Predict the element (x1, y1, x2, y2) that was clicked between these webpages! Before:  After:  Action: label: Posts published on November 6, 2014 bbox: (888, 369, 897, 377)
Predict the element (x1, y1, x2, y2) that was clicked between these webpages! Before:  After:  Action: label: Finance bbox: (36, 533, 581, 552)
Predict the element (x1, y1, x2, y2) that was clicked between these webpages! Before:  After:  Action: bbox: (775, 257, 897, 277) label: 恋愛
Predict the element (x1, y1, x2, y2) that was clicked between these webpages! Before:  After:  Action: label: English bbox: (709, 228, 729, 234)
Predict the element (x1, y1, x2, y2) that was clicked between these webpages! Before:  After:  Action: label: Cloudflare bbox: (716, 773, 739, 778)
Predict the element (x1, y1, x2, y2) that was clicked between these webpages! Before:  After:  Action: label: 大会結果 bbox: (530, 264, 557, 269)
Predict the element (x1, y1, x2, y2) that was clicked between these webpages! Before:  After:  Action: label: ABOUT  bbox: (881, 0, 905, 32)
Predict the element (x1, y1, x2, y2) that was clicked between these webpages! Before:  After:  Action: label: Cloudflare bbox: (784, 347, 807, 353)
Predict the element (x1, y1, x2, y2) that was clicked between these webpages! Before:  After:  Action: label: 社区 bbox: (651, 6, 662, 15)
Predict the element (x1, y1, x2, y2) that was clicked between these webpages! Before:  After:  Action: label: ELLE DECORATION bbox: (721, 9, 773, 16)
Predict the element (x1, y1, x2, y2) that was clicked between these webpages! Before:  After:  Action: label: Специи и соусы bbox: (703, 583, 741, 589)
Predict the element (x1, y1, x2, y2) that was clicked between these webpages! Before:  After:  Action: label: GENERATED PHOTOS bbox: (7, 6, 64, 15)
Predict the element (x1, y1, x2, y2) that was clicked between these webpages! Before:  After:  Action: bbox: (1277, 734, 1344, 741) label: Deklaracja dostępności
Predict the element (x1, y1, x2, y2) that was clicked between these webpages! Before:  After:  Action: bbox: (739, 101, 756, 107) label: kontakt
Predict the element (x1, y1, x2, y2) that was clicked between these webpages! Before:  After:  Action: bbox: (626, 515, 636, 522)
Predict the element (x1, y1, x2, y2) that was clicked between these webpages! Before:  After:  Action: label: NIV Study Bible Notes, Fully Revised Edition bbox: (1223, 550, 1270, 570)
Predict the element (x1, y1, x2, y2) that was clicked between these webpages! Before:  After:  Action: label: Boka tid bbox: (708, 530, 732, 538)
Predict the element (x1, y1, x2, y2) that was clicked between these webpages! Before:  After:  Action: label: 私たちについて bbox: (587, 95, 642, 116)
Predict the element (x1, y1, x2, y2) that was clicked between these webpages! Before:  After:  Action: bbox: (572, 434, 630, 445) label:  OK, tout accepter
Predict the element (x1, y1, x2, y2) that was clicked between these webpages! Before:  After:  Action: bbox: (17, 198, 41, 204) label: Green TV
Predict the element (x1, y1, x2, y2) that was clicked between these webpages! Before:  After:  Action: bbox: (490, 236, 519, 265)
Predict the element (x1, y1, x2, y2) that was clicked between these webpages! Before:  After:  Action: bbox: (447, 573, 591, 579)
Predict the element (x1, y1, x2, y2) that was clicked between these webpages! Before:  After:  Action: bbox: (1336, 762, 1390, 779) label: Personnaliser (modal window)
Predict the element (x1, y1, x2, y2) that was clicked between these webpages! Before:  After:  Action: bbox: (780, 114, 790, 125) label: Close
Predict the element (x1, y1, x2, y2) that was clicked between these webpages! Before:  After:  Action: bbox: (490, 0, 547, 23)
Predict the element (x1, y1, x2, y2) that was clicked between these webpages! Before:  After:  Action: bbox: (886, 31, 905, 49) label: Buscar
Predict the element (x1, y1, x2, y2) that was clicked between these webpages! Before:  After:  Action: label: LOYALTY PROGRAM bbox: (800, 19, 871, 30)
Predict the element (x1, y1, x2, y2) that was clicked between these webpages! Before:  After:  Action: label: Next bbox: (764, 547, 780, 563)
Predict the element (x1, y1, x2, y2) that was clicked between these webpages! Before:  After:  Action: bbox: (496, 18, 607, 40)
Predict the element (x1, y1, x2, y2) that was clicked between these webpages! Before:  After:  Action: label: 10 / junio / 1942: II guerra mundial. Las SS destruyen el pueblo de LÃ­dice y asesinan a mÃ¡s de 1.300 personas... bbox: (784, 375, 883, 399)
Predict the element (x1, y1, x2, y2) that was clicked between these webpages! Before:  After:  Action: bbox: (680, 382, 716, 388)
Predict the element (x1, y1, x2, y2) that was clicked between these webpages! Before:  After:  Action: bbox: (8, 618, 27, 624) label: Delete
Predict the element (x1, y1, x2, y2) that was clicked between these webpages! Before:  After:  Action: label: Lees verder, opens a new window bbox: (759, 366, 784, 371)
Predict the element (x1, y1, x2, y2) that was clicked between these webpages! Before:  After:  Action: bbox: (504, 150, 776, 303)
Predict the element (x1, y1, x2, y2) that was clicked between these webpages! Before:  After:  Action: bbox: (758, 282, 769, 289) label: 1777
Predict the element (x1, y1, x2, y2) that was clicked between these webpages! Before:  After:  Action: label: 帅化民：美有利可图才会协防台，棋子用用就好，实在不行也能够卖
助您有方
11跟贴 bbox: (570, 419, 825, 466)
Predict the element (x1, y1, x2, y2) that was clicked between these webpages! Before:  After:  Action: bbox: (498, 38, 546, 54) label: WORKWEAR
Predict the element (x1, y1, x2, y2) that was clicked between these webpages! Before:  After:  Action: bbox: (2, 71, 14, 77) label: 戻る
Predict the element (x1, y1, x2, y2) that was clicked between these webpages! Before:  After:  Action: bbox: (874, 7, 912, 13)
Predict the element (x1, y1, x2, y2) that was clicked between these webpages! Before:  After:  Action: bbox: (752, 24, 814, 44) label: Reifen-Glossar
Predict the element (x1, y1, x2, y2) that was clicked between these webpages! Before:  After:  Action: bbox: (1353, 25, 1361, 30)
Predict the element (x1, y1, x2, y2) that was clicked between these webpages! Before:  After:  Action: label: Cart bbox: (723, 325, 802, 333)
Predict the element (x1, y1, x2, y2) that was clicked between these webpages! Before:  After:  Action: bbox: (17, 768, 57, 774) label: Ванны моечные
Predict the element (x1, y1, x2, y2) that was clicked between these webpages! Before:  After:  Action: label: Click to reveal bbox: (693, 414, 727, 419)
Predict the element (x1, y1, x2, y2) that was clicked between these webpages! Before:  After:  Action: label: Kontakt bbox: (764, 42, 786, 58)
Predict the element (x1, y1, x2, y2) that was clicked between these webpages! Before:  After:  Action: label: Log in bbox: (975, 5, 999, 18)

_What you have to do_
Can you copy the lines above word for word, starting with the first one and going on through the line that contains "347, 807, 353)"?

_Full solution_
Predict the element (x1, y1, x2, y2) that was clicked between these webpages! Before:  After:  Action: label: Posts published on November 6, 2014 bbox: (888, 369, 897, 377)
Predict the element (x1, y1, x2, y2) that was clicked between these webpages! Before:  After:  Action: label: Finance bbox: (36, 533, 581, 552)
Predict the element (x1, y1, x2, y2) that was clicked between these webpages! Before:  After:  Action: bbox: (775, 257, 897, 277) label: 恋愛
Predict the element (x1, y1, x2, y2) that was clicked between these webpages! Before:  After:  Action: label: English bbox: (709, 228, 729, 234)
Predict the element (x1, y1, x2, y2) that was clicked between these webpages! Before:  After:  Action: label: Cloudflare bbox: (716, 773, 739, 778)
Predict the element (x1, y1, x2, y2) that was clicked between these webpages! Before:  After:  Action: label: 大会結果 bbox: (530, 264, 557, 269)
Predict the element (x1, y1, x2, y2) that was clicked between these webpages! Before:  After:  Action: label: ABOUT  bbox: (881, 0, 905, 32)
Predict the element (x1, y1, x2, y2) that was clicked between these webpages! Before:  After:  Action: label: Cloudflare bbox: (784, 347, 807, 353)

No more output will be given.